Start of Block
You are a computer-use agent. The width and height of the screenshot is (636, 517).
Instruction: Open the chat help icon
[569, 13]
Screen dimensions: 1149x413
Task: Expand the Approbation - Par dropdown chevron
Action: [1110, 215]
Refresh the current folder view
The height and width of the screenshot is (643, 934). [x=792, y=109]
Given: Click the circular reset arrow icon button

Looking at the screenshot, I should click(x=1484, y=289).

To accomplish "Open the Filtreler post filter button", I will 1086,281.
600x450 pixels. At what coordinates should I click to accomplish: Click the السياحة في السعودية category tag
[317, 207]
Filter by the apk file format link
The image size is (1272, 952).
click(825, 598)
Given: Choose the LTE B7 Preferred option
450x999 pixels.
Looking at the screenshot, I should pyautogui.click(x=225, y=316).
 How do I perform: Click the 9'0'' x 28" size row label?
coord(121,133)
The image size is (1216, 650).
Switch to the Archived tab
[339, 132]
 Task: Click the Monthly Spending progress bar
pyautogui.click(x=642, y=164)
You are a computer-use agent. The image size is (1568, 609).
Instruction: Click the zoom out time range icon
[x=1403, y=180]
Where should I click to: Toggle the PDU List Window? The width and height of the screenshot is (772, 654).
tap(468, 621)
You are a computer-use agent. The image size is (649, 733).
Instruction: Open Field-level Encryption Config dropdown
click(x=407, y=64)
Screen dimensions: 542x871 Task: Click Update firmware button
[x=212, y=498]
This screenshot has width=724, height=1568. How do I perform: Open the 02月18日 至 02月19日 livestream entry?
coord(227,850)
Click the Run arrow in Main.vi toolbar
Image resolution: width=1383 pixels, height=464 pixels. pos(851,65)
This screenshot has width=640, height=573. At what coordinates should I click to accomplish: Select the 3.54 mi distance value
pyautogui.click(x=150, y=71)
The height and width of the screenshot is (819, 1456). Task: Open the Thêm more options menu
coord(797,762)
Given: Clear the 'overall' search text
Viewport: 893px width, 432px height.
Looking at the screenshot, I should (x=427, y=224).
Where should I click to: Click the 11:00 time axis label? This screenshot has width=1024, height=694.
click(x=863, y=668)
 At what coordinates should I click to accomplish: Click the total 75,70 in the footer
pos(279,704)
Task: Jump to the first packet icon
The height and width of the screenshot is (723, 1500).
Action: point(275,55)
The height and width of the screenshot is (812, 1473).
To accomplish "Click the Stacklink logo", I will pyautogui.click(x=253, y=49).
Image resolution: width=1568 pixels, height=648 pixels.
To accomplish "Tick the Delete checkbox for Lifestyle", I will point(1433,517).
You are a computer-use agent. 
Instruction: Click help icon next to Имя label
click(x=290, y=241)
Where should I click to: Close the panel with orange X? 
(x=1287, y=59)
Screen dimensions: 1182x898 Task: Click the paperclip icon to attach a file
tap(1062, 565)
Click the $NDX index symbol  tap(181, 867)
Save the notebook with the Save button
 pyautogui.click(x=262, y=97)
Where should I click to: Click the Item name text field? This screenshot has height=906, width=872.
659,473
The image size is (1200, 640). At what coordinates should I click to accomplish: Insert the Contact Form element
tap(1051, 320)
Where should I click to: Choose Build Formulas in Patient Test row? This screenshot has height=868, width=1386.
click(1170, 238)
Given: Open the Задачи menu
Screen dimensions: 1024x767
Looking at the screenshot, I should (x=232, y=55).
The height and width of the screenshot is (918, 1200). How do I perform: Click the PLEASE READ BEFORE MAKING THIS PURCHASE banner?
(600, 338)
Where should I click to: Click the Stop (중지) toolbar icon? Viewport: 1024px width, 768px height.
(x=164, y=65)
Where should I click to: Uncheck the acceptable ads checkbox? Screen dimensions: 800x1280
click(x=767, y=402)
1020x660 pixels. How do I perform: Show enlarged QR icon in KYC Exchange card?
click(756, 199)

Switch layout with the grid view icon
End of Block
| Work request |
Your reply should repeat the entries above in full, with every character intact.

| Answer space |
You are a computer-use agent. The width and height of the screenshot is (636, 517).
Instruction: Open the chat help icon
[569, 13]
Screen dimensions: 1149x413
Task: Expand the Approbation - Par dropdown chevron
Action: [1110, 215]
Refresh the current folder view
The height and width of the screenshot is (643, 934). [x=792, y=109]
Given: Click the circular reset arrow icon button

Looking at the screenshot, I should click(x=1484, y=289).

To accomplish "Open the Filtreler post filter button", I will 1086,281.
600x450 pixels. At what coordinates should I click to accomplish: Click the السياحة في السعودية category tag
[317, 207]
Filter by the apk file format link
The image size is (1272, 952).
click(825, 598)
Given: Choose the LTE B7 Preferred option
450x999 pixels.
Looking at the screenshot, I should pyautogui.click(x=225, y=316).
 How do I perform: Click the 9'0'' x 28" size row label?
coord(121,133)
The image size is (1216, 650).
Switch to the Archived tab
[339, 132]
 Task: Click the Monthly Spending progress bar
pyautogui.click(x=642, y=164)
You are a computer-use agent. The image size is (1568, 609).
Instruction: Click the zoom out time range icon
[x=1403, y=180]
Where should I click to: Toggle the PDU List Window? The width and height of the screenshot is (772, 654).
tap(468, 621)
You are a computer-use agent. The image size is (649, 733).
Instruction: Open Field-level Encryption Config dropdown
click(x=407, y=64)
Screen dimensions: 542x871 Task: Click Update firmware button
[x=212, y=498]
This screenshot has width=724, height=1568. How do I perform: Open the 02月18日 至 02月19日 livestream entry?
coord(227,850)
Click the Run arrow in Main.vi toolbar
Image resolution: width=1383 pixels, height=464 pixels. pos(851,65)
This screenshot has width=640, height=573. At what coordinates should I click to accomplish: Select the 3.54 mi distance value
pyautogui.click(x=150, y=71)
The height and width of the screenshot is (819, 1456). Task: Open the Thêm more options menu
coord(797,762)
Given: Clear the 'overall' search text
Viewport: 893px width, 432px height.
Looking at the screenshot, I should (x=427, y=224).
Where should I click to: Click the 11:00 time axis label? This screenshot has width=1024, height=694.
click(x=863, y=668)
 At what coordinates should I click to accomplish: Click the total 75,70 in the footer
pos(279,704)
Task: Jump to the first packet icon
The height and width of the screenshot is (723, 1500).
Action: point(275,55)
The height and width of the screenshot is (812, 1473).
To accomplish "Click the Stacklink logo", I will pyautogui.click(x=253, y=49).
Image resolution: width=1568 pixels, height=648 pixels.
To accomplish "Tick the Delete checkbox for Lifestyle", I will point(1433,517).
You are a computer-use agent. 
Instruction: Click help icon next to Имя label
click(x=290, y=241)
Where should I click to: Close the panel with orange X? 
(x=1287, y=59)
Screen dimensions: 1182x898 Task: Click the paperclip icon to attach a file
tap(1062, 565)
Click the $NDX index symbol  tap(181, 867)
Save the notebook with the Save button
 pyautogui.click(x=262, y=97)
Where should I click to: Click the Item name text field? This screenshot has height=906, width=872.
659,473
The image size is (1200, 640). At what coordinates should I click to accomplish: Insert the Contact Form element
tap(1051, 320)
Where should I click to: Choose Build Formulas in Patient Test row? This screenshot has height=868, width=1386.
click(1170, 238)
Given: Open the Задачи menu
Screen dimensions: 1024x767
Looking at the screenshot, I should (x=232, y=55).
The height and width of the screenshot is (918, 1200). How do I perform: Click the PLEASE READ BEFORE MAKING THIS PURCHASE banner?
(600, 338)
Where should I click to: Click the Stop (중지) toolbar icon? Viewport: 1024px width, 768px height.
(x=164, y=65)
Where should I click to: Uncheck the acceptable ads checkbox? Screen dimensions: 800x1280
click(x=767, y=402)
1020x660 pixels. How do I perform: Show enlarged QR icon in KYC Exchange card?
click(756, 199)

Switch layout with the grid view icon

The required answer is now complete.